Elsevier

Brain Research

Volume 259, Issue 2, 24 January 1983, Pages 181-192
Brain Research

Evidence for some collateralization between cortical and diencephalic efferent axons of the rat subicular cortex

https://doi.org/10.1016/0006-8993(83)91249-0Get rights and content

Abstract

The present study has used the fluorescent dye tracing technique in order to determine the exact location of neuronal somata within the subicular cortex which project to the diencephalon, telencephalon (entorhinal cortex), or to both via axonal collaterals. The greatest collateralization to the two sites is found in the neurons of the subiculum proper. In this region approximately one-third of all neurons project to both the entorhinal cortex and the hypothalamus (either the mammillary bodies or the ventral medial hypothalamic nucleus). The hypothalamic and cortical projection cell bodies in this region are intermingled extensively with each other.
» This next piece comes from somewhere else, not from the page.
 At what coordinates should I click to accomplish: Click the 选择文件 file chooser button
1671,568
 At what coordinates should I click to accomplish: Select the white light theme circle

In the cytoarchitectonically more organized regions of the subicular cortex, i.e. the pre-, para- and postsubiculum, the situation is quite different. In these areas neurons project to the hypothalamus or entorhinal cortex but very seldom does a single neuron project to both areas, and the neuronal somata are spatially segregated according to their projections. The entorhinal cortex projecting somata are located in layer two whereas the hypothalamic neurons are in the deeper layer. The somata projecting to the thalamus are the most deeply located neurons in all regions of the subicular cortex, and extremely few collateralize to the entorhinal cortex.